Sheathed thermocouple probes are available with one of three junction types; grounded, ungrounded or exposed. At the tip of a grounded junction probe, the thermocouple wires are physically attached to the inside of the probe wall. This results in good heat transfer from the outside, through the probe wall to the thermocouple junction. In an ungrounded probe, the thermocouple junction is detached from the probe wall. Response time is slower than the grounded style, but the ungrounded offers electrical isolation. Thermocouple in the exposed junction style protrudes out of the tip of the sheath and is exposed to the surrounding environment. This type offers the best response time, but is limited in use to dry, non-corrosive and non-pressurized applications.
A grounded junction is recommended for the measurement of static or flowing corrosive gas and liquid temperatures and for high-pressure applications. The junction of a grounded thermocouple is welded to the protective sheath, giving faster response than the ungrounded junction type.
An ungrounded junction is recommended for measurements in corrosive environments where it is desirable to have the thermocouple electronically isolated from and shielded by the sheath. The welded wire thermocouple is physically insulated from the thermocouple sheath by MgO powder (soft).
An exposed junction is recommended for the measurement of static or flowing non-corrosive gas temperatures where fast response time is required. The junction extends beyond the protective metallic sheath to give accurate fast response.
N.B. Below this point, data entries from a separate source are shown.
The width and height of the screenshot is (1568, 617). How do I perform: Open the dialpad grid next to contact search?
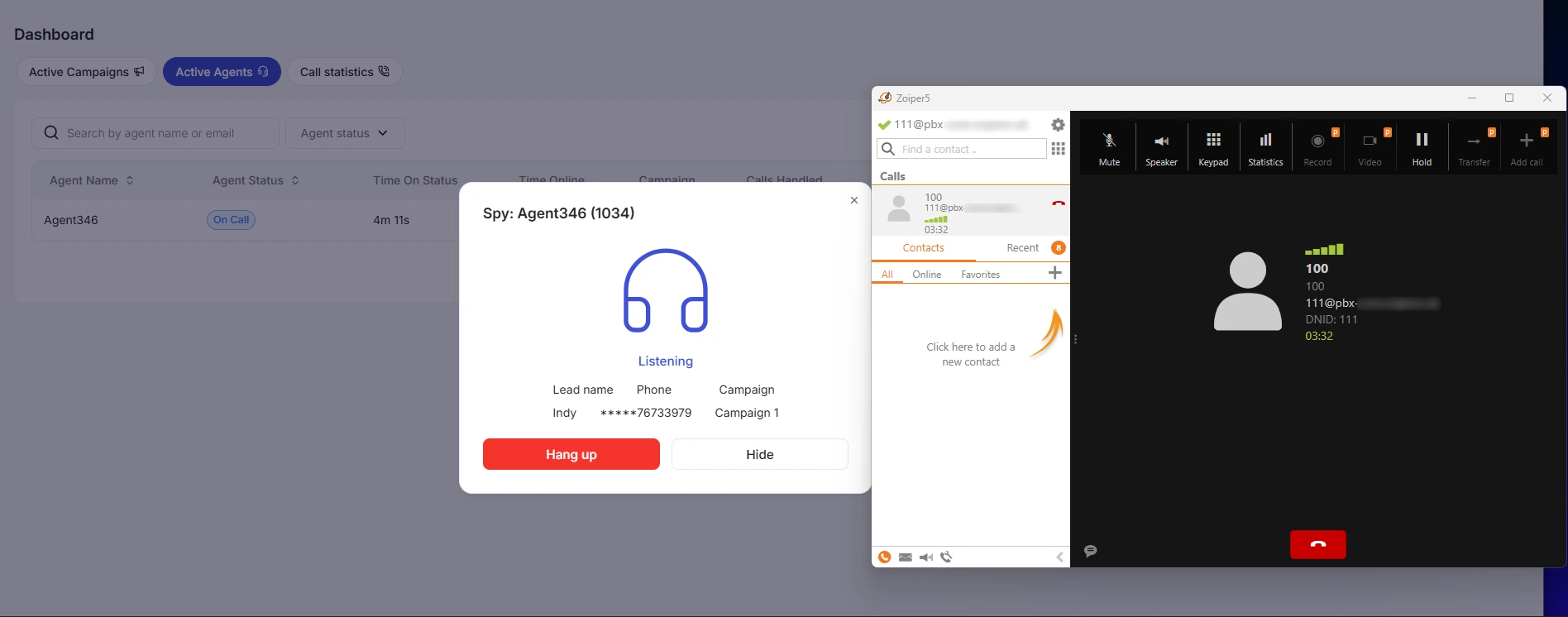coord(1058,149)
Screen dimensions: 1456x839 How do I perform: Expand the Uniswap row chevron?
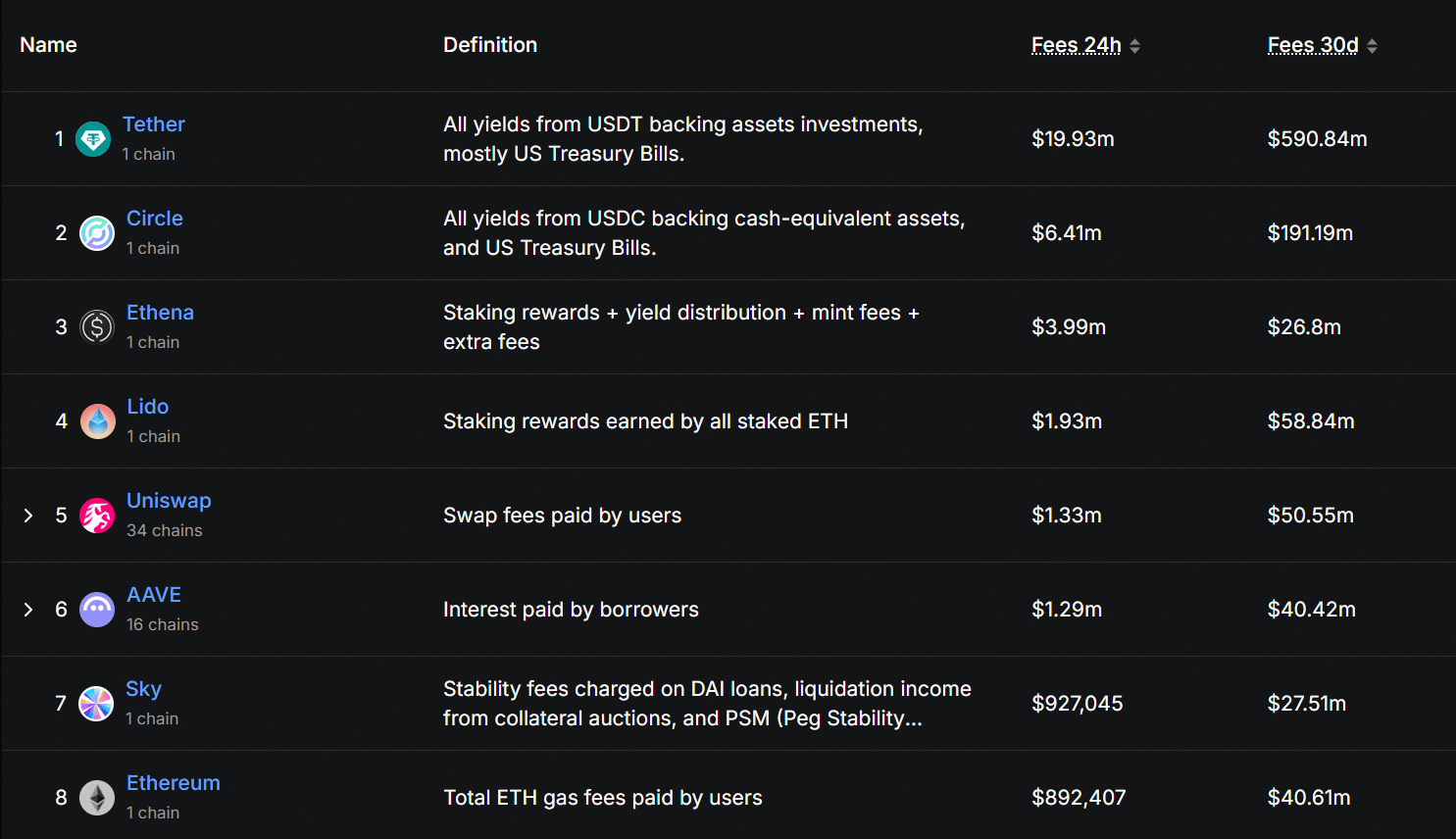click(28, 516)
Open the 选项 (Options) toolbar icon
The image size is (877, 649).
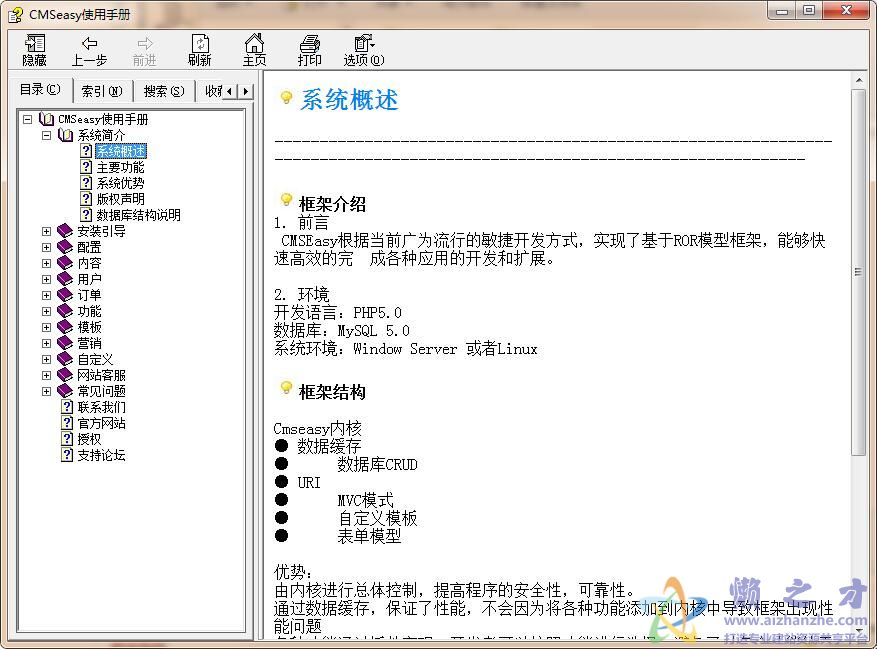tap(362, 50)
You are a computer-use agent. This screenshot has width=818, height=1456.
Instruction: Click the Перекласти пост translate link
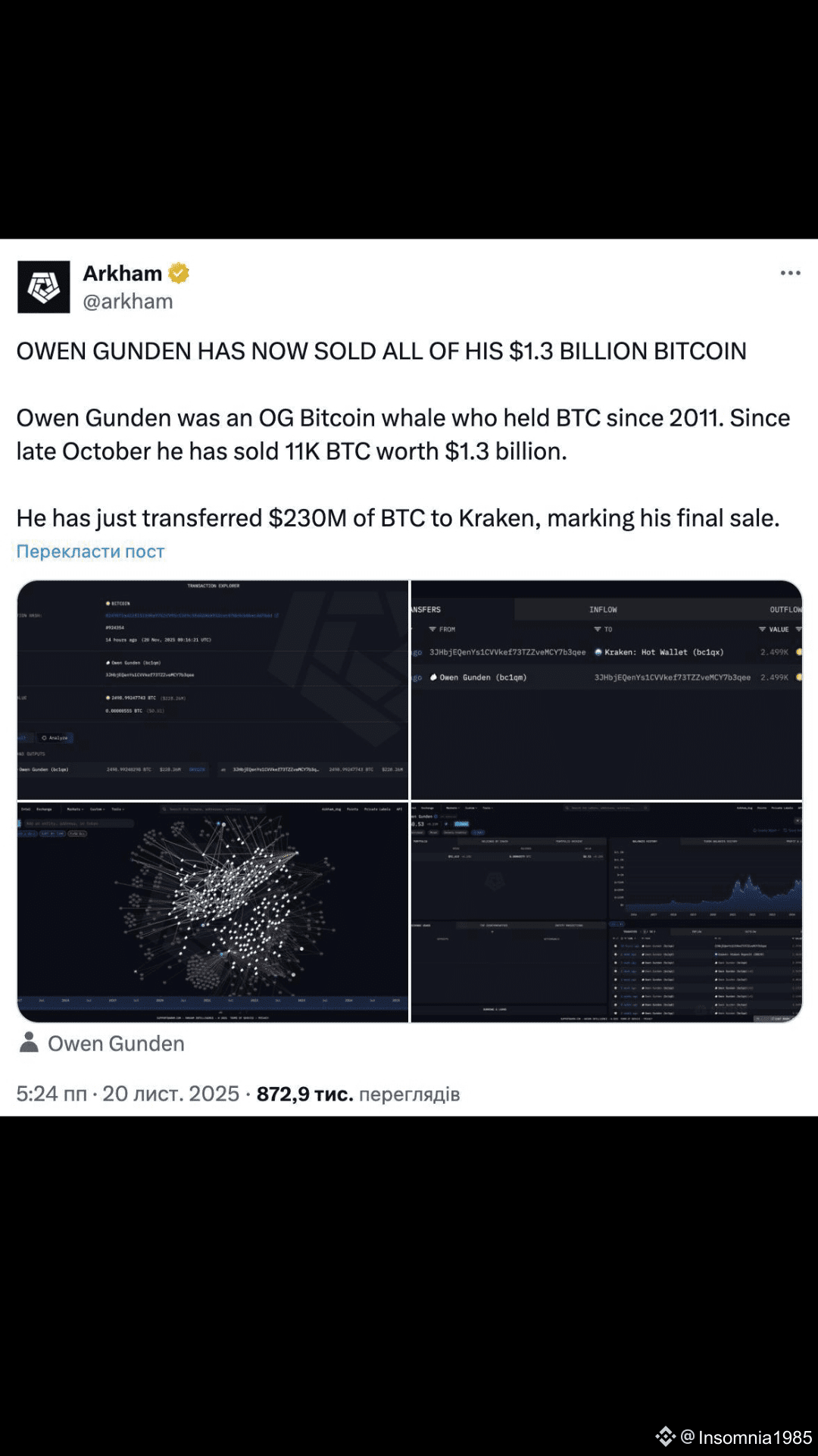pyautogui.click(x=89, y=551)
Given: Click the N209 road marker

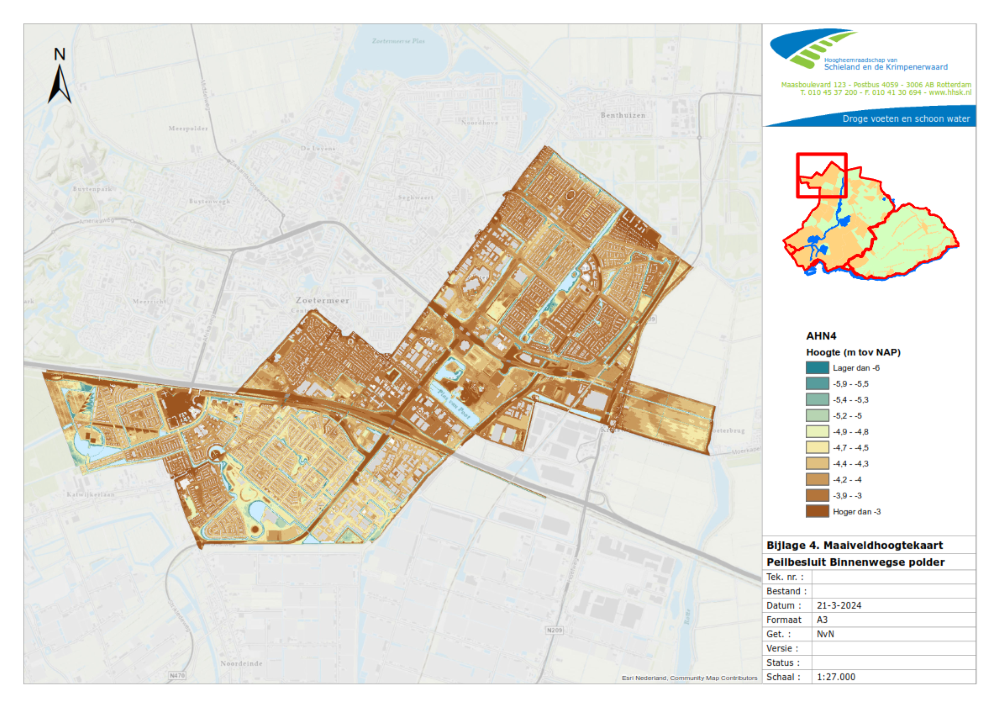Looking at the screenshot, I should [556, 630].
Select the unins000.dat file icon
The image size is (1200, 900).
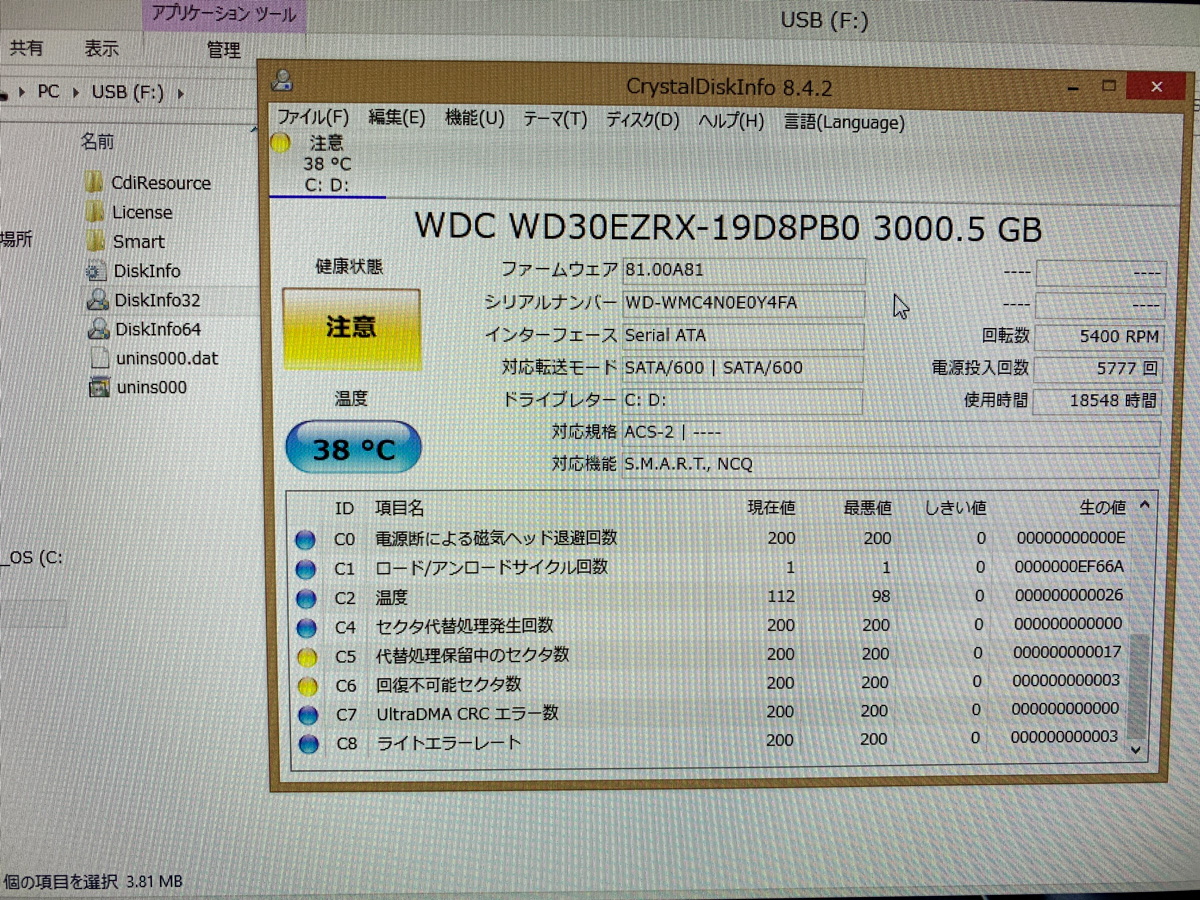(98, 358)
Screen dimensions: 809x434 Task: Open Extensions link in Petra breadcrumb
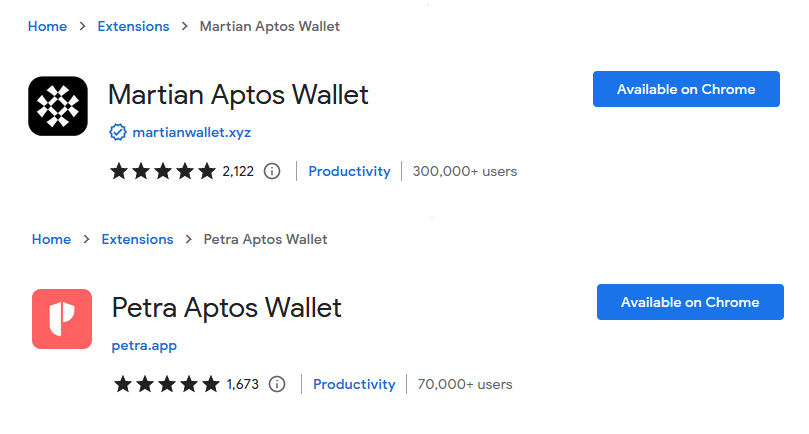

The sheath insulation is sealed where the junction extends to prevent penetration of moisture or gas which could cause errors.
Factors to Consider :
Choosing the correct thermocouple requires that you look at a number of factors. For example, a thermocouple, which is used only periodically, may be less expensive, but it may have a shorter life span and require servicing more often. If the thermocouple is intended to be used for long periods without service, it may be necessary to use a thicker gauge of wire and it may be necessary to use a design engineered for a greater degree of protection. Below are some general guidelines to consider when choosing a thermocouple. If you need more help making a decision our knowledgeable sales staff is available to recommend a design which will best suit your application.
General Guidelines :
|positive (+)||negative (-)|
|T||Copper||Constantan||-270°C to +400°C||-6.2 to 20.87 mV|
|E||Chromel||Constantan||-270°C to +1000°C||-9.8 to 76.37 mV|
|J||Iron||Constantan||-210°C to +760°C||-8.09 to 69.55 mV|
|K||Chromel||Alumel||-270°C to +1370°C||-6.4 to 54.88 mV|
|R||Pt-13% Rh||Platinum||-50°C to +1760°C||0.2 to 21.10 mV|
|B||Pt30% Rhodium||Pt 6% Rhodium||0°C to + 2000°C||0.0 to 13.82 mV|
|S||Platinum/10% Rhodium||Platinum||-50°C to +1750°C||-0.23 to 18.69 mV|
|(N)||Nicrosil||Nisil||-270°C to 1300°C||-4.34 to 47.51 mV|
Resistance thermometers, also called resistance temperature detectors (RTDs), are sensors used to measure temperature by correlating the resistance of the RTD element with temperature. Most RTD elements consist of a length of fine coiled wire wrapped around a ceramic or glass core. The element is usually quite fragile, so it is often placed inside a sheathed probe to protect it. The RTD element is made from a pure material, typically platinum, nickel or copper. The material has a predictable change in resistance as the temperature changes and it is this predictable change that is used to determine temperature. They are slowly replacing the use of thermocouples in many industrial applications below 600oC, due to higher accuracy and repeatability.
A thermocouple is a sensor for measuring temperature. It consists of two dissimilar metals, joined together at one end. When the junction of the two metals is heated or cooled a voltage is produced that can be correlated back to the temperature. The thermocouple alloys are commonly available as wire.